Thuingaleng Muivah, general secretary of the extremist National Socialist Council of Nagalim, flew to New Delhi with his wife and seven others on a chartered flight on Monday.
The group is more familiar as the Isak-Muivah faction of the National Socialist Council of Nagaland, or NSCN (IM), which has been pursuing the Naga peace process after signing a ceasefire agreement in mid-1997.
Skips meeting
The 86-year-old is believed to have gone for treatment in New Delhi. He has been battling health issues and had skipped a scheduled meeting last week with Nagaland Governor R.N. Ravi, who is also the interlocutor of the Naga peace talks.

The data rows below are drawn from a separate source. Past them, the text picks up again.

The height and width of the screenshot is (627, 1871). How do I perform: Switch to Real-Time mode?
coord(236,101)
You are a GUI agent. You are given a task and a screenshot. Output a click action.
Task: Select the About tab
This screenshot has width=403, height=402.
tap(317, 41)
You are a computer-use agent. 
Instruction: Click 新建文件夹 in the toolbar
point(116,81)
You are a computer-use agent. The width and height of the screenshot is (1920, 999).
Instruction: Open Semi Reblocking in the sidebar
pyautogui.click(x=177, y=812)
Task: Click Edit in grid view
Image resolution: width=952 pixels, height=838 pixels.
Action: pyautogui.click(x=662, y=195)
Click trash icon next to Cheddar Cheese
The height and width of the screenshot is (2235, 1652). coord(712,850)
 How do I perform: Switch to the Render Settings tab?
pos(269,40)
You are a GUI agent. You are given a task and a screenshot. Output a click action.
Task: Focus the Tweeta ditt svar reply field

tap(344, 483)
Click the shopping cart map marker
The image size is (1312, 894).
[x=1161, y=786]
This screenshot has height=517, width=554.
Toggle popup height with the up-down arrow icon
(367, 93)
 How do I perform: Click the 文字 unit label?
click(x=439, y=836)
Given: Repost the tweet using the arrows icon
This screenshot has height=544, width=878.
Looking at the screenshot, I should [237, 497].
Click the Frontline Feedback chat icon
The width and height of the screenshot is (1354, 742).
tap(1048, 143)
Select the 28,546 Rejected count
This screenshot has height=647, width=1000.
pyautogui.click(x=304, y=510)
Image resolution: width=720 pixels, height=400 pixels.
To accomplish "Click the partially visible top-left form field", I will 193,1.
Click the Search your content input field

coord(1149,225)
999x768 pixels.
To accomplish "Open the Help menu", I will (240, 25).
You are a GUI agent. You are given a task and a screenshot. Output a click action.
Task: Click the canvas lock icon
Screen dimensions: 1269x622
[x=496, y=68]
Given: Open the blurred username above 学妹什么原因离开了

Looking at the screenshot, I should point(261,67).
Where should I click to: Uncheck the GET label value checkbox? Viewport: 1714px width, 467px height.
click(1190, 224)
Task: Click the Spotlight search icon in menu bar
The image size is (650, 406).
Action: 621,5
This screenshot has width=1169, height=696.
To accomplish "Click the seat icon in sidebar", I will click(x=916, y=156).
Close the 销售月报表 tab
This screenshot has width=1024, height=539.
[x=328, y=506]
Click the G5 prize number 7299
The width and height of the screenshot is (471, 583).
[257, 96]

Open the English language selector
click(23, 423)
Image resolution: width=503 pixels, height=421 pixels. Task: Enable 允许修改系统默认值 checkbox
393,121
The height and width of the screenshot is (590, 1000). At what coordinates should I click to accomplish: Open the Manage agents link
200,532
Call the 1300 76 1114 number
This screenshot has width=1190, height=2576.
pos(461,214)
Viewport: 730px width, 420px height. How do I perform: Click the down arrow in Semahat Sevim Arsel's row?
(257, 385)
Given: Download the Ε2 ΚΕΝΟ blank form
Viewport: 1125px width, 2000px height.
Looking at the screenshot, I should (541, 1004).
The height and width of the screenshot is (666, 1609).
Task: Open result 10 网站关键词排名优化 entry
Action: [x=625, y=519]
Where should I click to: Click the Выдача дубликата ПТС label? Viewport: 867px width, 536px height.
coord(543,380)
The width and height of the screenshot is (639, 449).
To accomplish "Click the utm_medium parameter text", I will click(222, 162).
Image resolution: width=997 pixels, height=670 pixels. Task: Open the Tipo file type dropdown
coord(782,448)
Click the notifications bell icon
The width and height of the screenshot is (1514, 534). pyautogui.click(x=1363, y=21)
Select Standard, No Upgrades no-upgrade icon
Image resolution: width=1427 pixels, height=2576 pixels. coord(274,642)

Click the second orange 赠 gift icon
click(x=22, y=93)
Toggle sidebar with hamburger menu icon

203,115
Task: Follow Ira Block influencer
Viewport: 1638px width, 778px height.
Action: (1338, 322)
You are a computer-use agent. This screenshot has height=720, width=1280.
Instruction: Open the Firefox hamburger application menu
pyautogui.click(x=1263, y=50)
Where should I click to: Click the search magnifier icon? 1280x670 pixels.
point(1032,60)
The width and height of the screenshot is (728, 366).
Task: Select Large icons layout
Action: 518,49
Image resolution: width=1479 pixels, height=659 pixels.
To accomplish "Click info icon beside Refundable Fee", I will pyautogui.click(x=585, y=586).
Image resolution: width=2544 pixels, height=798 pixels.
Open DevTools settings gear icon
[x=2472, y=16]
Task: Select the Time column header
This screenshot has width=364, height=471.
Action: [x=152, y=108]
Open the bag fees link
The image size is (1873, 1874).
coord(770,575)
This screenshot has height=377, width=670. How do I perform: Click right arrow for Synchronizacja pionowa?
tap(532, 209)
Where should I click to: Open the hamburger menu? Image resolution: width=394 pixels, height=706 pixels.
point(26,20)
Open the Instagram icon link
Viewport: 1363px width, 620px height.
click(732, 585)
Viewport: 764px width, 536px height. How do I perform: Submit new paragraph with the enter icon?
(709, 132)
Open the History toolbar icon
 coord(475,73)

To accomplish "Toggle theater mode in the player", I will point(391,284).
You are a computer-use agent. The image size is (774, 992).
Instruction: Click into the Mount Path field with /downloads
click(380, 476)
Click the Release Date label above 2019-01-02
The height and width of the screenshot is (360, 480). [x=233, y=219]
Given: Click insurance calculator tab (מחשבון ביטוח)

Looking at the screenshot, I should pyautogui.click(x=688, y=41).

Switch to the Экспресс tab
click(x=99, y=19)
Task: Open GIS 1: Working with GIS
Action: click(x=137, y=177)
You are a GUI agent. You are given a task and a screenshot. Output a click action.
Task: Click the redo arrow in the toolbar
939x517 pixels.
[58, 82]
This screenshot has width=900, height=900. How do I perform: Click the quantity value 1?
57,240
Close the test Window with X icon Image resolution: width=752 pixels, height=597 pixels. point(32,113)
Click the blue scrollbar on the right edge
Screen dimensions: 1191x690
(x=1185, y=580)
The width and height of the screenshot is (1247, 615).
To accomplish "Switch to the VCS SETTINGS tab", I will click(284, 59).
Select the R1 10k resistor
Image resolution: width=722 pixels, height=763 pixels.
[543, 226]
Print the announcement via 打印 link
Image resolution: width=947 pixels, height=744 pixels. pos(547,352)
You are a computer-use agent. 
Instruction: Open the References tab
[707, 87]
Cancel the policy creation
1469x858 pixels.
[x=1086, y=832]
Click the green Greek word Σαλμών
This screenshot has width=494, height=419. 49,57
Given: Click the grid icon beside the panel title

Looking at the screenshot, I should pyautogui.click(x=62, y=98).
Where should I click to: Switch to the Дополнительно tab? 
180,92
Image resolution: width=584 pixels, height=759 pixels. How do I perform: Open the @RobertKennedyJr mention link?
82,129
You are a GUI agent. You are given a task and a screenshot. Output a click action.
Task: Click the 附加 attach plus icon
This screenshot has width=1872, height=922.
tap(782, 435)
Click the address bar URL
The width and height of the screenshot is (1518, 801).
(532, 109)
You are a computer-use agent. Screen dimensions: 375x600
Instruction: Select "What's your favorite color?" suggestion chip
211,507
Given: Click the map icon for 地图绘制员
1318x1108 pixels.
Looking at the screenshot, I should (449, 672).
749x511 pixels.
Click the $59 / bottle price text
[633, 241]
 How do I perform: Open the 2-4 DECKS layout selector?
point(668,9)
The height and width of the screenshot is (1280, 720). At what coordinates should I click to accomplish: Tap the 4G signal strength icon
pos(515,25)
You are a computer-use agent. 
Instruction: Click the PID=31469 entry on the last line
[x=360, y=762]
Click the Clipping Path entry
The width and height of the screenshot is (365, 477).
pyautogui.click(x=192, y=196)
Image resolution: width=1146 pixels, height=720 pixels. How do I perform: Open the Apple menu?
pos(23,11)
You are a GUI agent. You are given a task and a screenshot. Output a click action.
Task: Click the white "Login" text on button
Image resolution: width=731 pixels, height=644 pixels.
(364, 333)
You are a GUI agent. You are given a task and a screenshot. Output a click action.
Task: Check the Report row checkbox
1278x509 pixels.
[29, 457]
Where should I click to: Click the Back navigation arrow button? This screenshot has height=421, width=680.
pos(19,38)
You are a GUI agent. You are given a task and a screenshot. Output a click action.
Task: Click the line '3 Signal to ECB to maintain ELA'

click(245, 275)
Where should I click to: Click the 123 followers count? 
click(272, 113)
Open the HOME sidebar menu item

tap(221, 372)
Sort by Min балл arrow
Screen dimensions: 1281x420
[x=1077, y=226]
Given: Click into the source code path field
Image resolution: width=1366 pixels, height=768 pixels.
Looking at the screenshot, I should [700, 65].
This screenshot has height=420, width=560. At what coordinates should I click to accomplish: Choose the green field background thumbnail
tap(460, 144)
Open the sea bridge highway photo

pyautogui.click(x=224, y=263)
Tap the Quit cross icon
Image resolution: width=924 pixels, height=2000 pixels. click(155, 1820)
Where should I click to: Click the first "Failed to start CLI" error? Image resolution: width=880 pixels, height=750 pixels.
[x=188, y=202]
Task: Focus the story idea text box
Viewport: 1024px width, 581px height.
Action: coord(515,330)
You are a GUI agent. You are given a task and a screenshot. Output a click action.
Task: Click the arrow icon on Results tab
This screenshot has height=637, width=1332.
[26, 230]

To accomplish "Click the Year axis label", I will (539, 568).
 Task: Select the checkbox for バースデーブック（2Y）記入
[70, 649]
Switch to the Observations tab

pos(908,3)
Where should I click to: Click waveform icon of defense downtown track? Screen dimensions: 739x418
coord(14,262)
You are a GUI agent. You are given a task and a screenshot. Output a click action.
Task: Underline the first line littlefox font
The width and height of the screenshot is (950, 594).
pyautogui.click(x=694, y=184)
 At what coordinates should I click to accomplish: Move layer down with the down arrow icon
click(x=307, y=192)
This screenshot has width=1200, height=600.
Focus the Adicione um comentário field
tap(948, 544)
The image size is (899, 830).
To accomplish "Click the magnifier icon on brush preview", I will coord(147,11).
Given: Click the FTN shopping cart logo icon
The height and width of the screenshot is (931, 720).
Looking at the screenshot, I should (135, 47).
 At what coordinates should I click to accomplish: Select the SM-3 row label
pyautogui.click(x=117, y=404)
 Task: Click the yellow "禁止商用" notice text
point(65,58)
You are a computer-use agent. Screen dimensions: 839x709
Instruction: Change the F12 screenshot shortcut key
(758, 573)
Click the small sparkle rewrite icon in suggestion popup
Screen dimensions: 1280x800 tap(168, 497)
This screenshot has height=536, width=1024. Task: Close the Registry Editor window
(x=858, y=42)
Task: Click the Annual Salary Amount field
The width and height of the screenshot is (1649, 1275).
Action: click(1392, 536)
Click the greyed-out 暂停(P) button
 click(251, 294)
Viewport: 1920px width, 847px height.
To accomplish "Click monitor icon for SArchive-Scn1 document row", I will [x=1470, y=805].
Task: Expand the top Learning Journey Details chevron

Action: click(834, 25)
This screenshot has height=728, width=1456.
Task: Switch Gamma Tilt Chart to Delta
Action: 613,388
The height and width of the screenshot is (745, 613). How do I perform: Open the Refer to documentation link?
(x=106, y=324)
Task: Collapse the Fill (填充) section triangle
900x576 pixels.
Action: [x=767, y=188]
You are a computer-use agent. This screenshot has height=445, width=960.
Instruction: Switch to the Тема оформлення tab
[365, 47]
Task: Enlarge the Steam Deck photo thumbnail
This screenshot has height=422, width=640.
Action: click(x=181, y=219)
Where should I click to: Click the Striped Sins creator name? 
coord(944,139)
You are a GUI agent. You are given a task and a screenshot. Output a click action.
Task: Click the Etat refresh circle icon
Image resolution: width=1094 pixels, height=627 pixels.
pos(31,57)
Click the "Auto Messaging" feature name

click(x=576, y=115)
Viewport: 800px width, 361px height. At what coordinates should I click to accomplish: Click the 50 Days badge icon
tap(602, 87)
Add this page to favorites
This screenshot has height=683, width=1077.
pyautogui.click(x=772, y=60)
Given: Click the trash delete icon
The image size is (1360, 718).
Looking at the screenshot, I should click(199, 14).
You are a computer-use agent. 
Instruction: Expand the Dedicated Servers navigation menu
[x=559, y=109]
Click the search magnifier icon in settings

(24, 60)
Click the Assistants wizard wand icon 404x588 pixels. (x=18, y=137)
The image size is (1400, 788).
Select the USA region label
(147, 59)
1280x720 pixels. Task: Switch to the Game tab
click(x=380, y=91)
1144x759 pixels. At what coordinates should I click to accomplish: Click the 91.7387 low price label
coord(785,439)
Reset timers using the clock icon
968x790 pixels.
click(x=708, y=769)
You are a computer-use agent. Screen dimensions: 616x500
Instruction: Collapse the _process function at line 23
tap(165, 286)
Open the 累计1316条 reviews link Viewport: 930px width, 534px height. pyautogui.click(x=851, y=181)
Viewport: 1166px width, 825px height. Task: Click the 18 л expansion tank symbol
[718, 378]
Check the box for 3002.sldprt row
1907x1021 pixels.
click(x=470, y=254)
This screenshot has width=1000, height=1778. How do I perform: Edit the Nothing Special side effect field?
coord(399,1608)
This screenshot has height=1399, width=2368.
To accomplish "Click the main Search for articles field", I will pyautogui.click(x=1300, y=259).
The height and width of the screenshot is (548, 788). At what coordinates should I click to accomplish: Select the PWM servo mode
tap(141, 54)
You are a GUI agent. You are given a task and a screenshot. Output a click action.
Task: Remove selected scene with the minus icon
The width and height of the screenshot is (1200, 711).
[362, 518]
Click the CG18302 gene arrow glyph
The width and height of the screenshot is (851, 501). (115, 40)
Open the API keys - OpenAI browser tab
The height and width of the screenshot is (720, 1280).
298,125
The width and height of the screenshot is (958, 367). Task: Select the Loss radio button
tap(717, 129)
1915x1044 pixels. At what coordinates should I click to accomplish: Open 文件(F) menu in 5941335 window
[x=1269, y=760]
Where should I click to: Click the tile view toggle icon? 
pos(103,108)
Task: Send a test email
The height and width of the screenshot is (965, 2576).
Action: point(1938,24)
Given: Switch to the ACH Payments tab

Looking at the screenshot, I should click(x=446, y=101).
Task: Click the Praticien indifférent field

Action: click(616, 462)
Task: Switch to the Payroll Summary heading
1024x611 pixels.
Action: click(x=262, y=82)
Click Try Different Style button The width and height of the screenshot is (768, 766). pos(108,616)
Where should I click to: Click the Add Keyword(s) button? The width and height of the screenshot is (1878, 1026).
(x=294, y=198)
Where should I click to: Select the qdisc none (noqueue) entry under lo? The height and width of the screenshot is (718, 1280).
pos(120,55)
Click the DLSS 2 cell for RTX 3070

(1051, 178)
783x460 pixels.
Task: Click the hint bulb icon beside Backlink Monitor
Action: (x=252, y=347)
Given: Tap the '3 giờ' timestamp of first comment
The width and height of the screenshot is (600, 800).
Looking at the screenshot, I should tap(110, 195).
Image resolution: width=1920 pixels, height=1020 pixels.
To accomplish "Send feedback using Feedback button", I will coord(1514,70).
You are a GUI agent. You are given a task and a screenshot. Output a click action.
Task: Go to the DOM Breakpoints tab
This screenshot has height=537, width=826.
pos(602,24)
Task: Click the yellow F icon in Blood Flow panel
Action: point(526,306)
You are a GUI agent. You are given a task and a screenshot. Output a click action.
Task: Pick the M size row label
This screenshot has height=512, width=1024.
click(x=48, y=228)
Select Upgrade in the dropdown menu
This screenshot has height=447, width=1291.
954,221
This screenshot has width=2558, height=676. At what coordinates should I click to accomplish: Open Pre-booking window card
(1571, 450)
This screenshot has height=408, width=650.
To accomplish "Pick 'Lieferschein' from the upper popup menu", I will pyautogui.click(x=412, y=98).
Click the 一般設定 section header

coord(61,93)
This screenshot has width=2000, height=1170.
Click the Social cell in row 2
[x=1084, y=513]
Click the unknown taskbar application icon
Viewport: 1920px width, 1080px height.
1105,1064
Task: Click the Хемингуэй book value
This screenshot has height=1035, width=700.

Mr. Muivah’s trip to New Delhi followed Mr. Ravi’s indirect barbs at the NSCN (IM) through a letter to Chief Minister Neiphiu Rio on June 18, in which he said “armed gangs” were running a parallel government in Nagaland. The outfit had taken offence at the statement. The NSCN (IM) had also recently criticised the Centre for an encounter in Longding district of Arunachal Pradesh on July 11 in which six of its members were killed.
Three days after that encounter, the outfit reminded New Delhi of the Bangkok Agreement of June 14, 2001 that said the NSCN (IM) and the Centre were two entities without territorial limits. It set a week’s deadline for the government to clarify if the ceasefire covers areas beyond Nagaland.
The deadline expired on Tuesday.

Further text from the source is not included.